__Dataset records__
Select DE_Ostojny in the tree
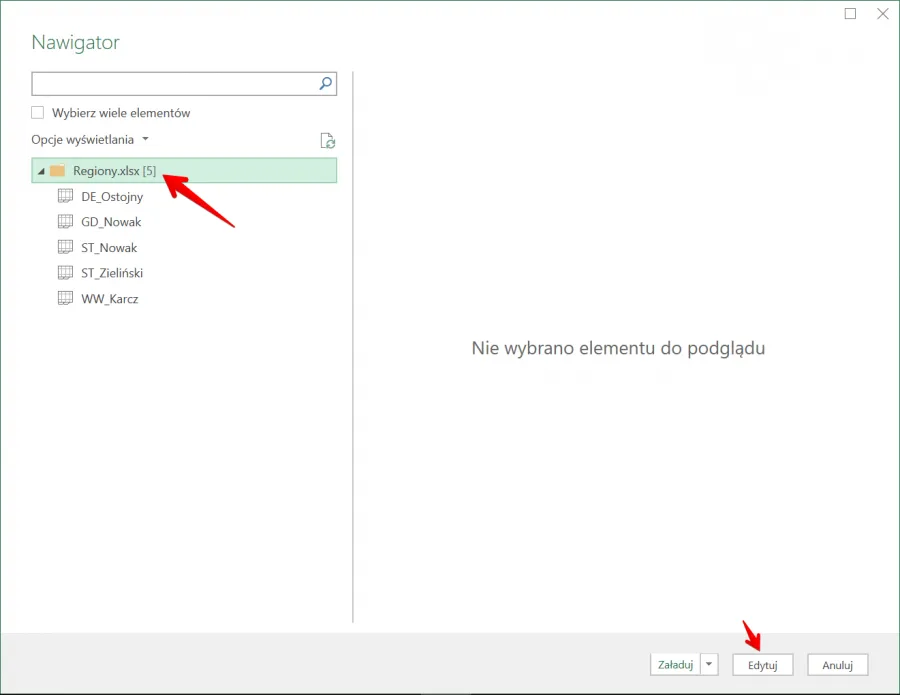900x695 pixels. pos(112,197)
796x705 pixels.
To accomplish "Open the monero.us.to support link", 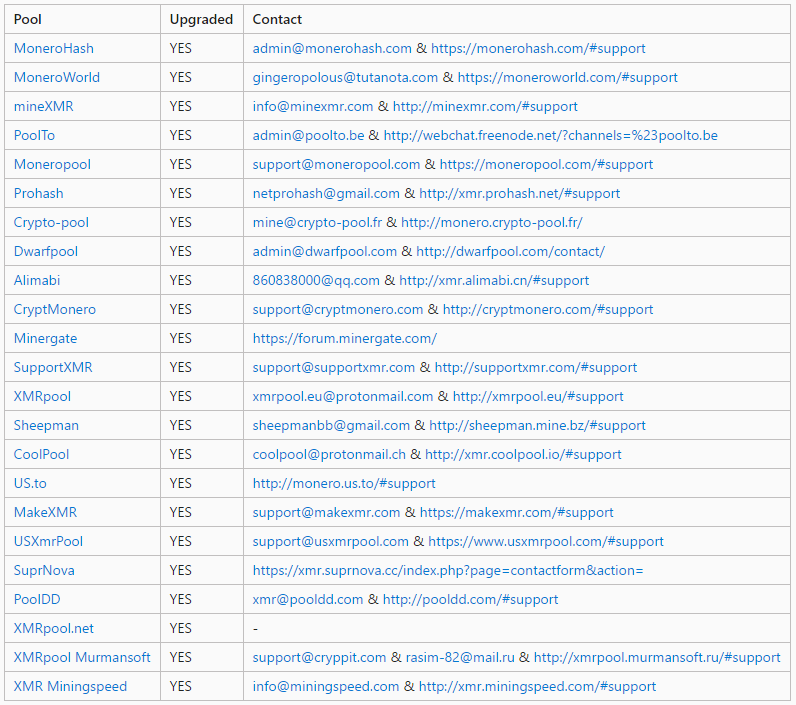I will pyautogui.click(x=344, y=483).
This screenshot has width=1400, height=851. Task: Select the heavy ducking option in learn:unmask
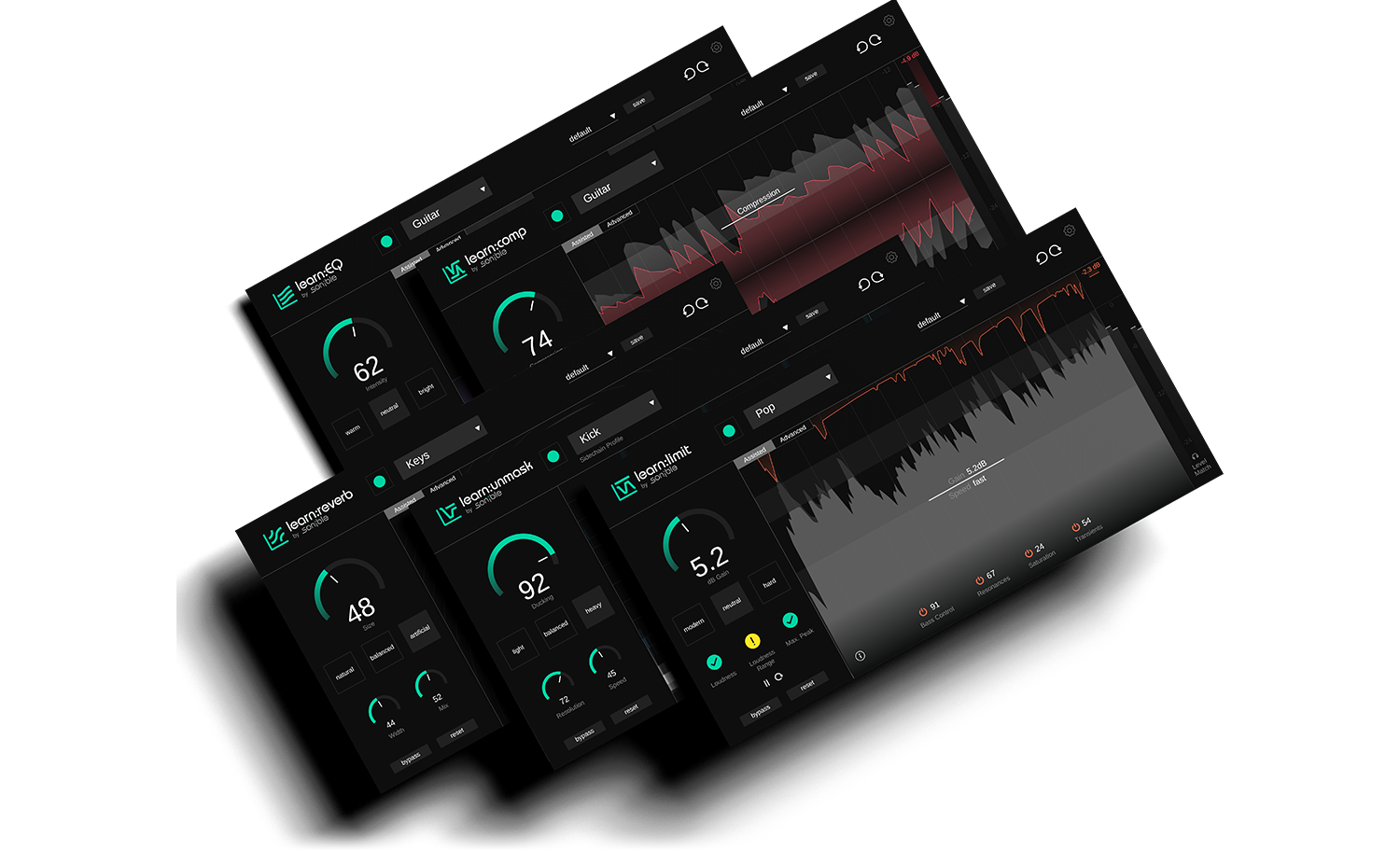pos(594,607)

__What is needed__
Leave the pictures out, then output exactly the lines from the "This screenshot has" line through the end of the records above, and no others.

__Exercise result__
This screenshot has width=1400, height=851. Task: Select the heavy ducking option in learn:unmask
pos(594,607)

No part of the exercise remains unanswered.